[[ Data extracts open ]]

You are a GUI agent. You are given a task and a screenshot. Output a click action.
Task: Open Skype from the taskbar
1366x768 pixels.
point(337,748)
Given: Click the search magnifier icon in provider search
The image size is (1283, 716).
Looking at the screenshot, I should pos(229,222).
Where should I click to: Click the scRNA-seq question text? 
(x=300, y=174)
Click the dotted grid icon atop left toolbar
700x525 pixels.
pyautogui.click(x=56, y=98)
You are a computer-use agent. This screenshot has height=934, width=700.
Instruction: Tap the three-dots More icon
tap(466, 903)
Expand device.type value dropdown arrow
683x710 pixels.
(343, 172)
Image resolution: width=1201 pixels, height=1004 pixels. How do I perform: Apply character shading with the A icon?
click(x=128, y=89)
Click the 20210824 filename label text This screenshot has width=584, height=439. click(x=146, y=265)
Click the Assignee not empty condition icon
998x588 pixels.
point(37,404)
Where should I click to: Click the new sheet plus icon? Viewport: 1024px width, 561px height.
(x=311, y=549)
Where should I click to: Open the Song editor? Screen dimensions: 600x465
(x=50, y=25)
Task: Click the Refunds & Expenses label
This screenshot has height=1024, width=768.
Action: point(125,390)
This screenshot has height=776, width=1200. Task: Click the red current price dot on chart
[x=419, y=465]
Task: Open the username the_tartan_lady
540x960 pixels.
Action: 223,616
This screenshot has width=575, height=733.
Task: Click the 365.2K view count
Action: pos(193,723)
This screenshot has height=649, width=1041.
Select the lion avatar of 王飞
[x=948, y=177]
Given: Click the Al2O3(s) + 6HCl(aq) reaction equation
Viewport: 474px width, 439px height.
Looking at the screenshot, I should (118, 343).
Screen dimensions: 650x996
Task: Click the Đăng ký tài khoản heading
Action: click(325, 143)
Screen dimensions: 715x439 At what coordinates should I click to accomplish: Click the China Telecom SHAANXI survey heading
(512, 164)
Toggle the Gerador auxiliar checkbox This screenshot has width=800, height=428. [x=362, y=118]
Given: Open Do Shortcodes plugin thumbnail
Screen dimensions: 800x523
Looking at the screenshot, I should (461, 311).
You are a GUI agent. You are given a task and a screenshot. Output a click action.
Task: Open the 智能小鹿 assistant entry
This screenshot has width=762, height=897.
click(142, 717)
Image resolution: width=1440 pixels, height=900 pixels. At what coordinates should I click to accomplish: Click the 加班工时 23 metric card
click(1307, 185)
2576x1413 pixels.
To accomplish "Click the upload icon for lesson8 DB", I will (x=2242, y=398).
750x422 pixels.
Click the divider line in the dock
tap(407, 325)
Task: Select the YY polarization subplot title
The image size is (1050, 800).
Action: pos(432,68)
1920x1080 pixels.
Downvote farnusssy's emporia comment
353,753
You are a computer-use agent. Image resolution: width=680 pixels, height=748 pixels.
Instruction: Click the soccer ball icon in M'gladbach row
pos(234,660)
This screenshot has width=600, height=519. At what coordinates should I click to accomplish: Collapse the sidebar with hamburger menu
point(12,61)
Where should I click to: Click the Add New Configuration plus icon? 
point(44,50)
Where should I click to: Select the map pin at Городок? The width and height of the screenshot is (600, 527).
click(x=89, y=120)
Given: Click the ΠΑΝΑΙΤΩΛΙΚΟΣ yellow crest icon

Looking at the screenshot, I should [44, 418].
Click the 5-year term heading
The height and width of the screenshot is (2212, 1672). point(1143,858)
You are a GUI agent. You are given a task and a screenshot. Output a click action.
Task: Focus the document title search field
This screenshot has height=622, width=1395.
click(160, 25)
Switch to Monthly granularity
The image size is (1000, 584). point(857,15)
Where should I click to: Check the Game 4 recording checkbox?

[[ Data extracts closed ]]

What this task involves –
In the listing above, find the line with "683x710 pixels." and the line with "Task: Open the username the_tartan_lady", then print exactly those lines and every line between them.

Answer box –
683x710 pixels.
(343, 172)
Image resolution: width=1201 pixels, height=1004 pixels. How do I perform: Apply character shading with the A icon?
click(x=128, y=89)
Click the 20210824 filename label text This screenshot has width=584, height=439. click(x=146, y=265)
Click the Assignee not empty condition icon
998x588 pixels.
point(37,404)
Where should I click to: Click the new sheet plus icon? Viewport: 1024px width, 561px height.
(x=311, y=549)
Where should I click to: Open the Song editor? Screen dimensions: 600x465
(x=50, y=25)
Task: Click the Refunds & Expenses label
This screenshot has height=1024, width=768.
Action: point(125,390)
This screenshot has height=776, width=1200. Task: Click the red current price dot on chart
[x=419, y=465]
Task: Open the username the_tartan_lady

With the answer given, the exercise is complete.